Euripides' Greek tragedy The Women of Troy is one of the most devastating plays he knows, Dr Harry Love says.
He has recently completed a new translation of the play and is directing a production at Allen Hall which opens on July 10. It is his 20th production in conjunction with the classics department at the University of Otago, many of which have been filmed and distributed internationally as school and university study aids.
''The play is devastating - an apocalyptic play insofar as apocalyptic means to lift the veil, and when you lift the veil there is nothing there except your awareness of nothing,'' Dr Love says.
''It's almost 20th-century in a lot of its implications. Everything that makes life bearable is simply stripped away and all you have is a howling agony on stage.''
The play is set at the conclusion of the Trojan War when the Greeks are sacking and burning the city and the Trojan queen Hecuba and some of the women are waiting to be divided as spoils, and taken into slavery.
It is not about war itself, but about the aftermath and what happens to people, the collateral damage. It is relevant in the context of the centenary of World War 1, which falls next year - 100 years since the Europeans shot each other up, Dr Love says.
Troy was across the Dardanelles from Gallipoli, in what is now Turkey. Dr Love has set this production in the late 19th-century Balkans as the Greeks probably did resemble Balkan bandits and there is a sense the women are Middle Eastern, he says. Hecuba, played by Marilyn Parker, who has acted in several of Dr Love's productions, is determined to hang on to whatever she can, but gradually it is all stripped away.
There is also a sort of courtroom scene between Hecuba and Helen over who is to blame for all this, Dr Love says.
The Trojan war started because Paris, son of Priam King of Troy, eloped with Helen, wife of Menelaus and said to be the most beautiful woman in the world. Menelaus, the king of Sparta, gathered his compatriots, raised 1000 ships and sailed to Troy to besiege it for 10 years.
Dr Love has the two actors playing Helen and Menelaus also playing the gods Athena and Poseidon, who appear at the beginning of the play, because in a sense they behave like gods who lack pity.

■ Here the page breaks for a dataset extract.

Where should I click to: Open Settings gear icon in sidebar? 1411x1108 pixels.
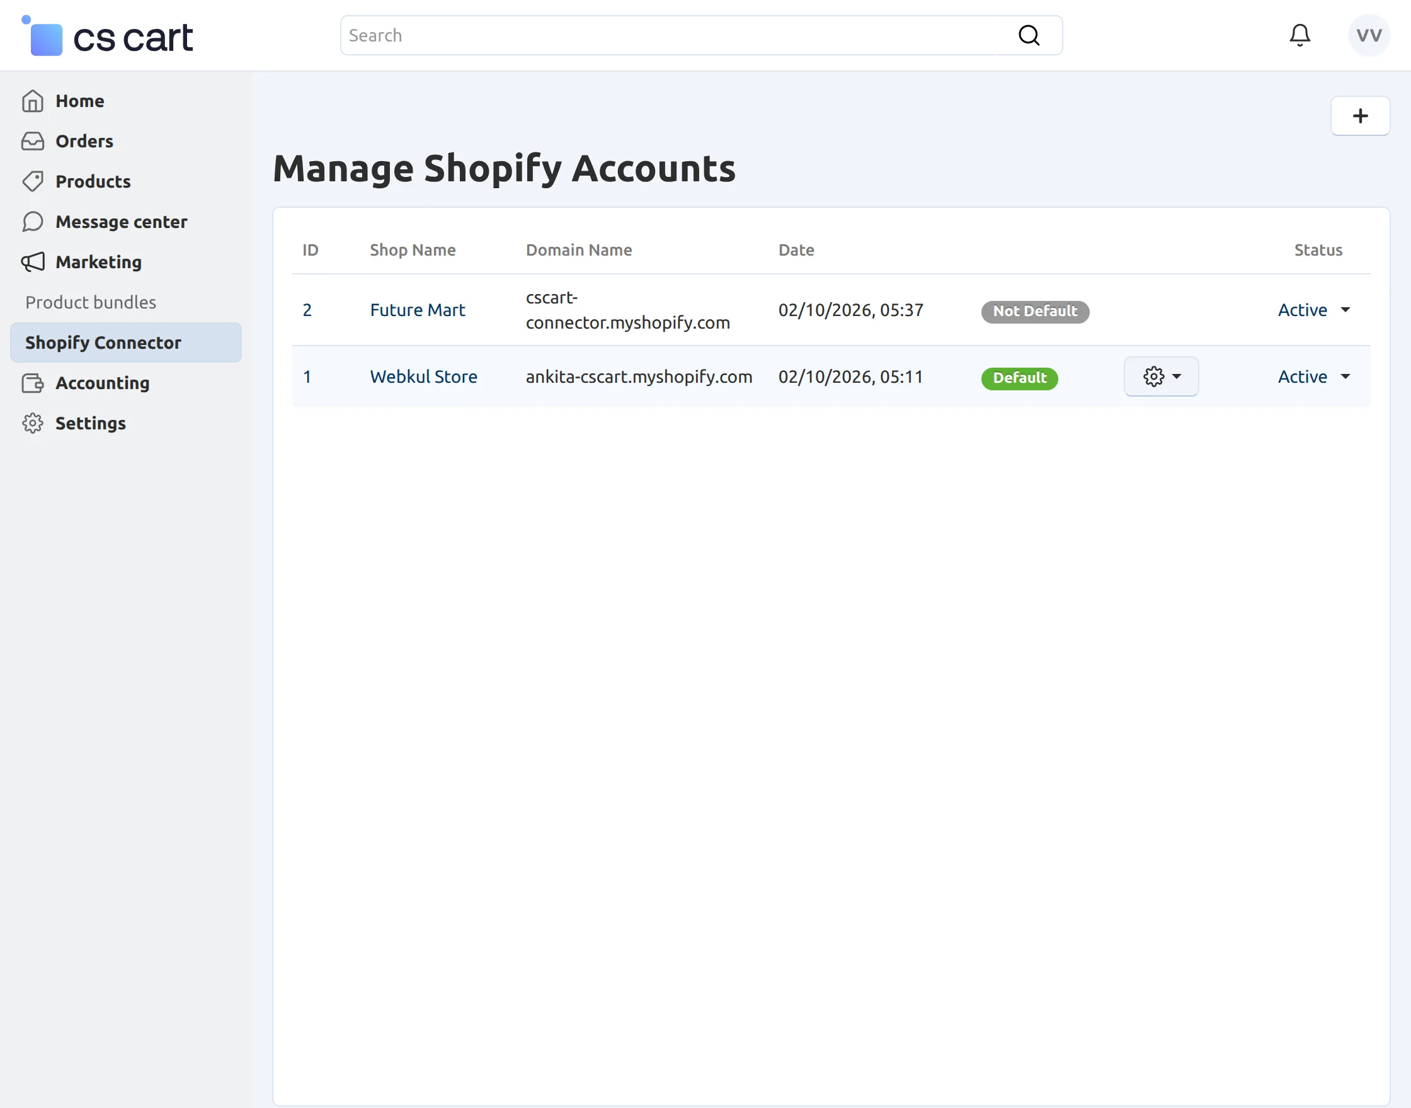click(32, 424)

''That's the essential difference right through the whole Greek thing - gods are pitiless. They have emotions and feelings, they get angry, usually very indignant about things, but they have no sense of how someone else might feel about it, they are emotionally stunted creatures. In Greek tragedy, most people suffer at some point because they have offended a god.''
The divine notion of justice is if someone has done something wrong you restore the balance no matter what the collateral damage. The human notion of justice entails something like fairness - if you are going to restore the balance, find the people who are really guilty and do not tromp on anyone in between, Dr Love says.
Emotions mean different things in different cultural periods and the Greek sense of what emotions were is different in some ways from our post-Romantic sense of individualism.
''There are some things in common and one is the notion of pity, but it isn't just the pity that we know. In a sense it's a very broad-meaning word which encompasses all sorts of affection and positive feeling outside of sex. It encompasses 'philoi' which you might translate as loved ones, but in this case the word includes not just your family, though it will include them, obviously, but also your friends and fellow citizens. Everybody with whom you have a connection that somehow defines who you are, so when you take those things away, you are taking away a person's identity.
''If there's such a thing as a significant life, certainly in the Greek context, it's how you fit into your social, domestic and civic context. Take those away and you are, in a sense, dead, but it's worse than being dead because you are, as is pointed out a couple of times in the play, because you are aware of it. It's a much less psychological notion than our post-Romantic view,'' he says.
See it
The Women of Troy, by Euripides, translated and directed by Dr Harry Love and with music by Corwin Newell, is at Allen Hall Theatre from July 10-13 at 7.30pm. There is a 2pm matinee on Saturday, July 13.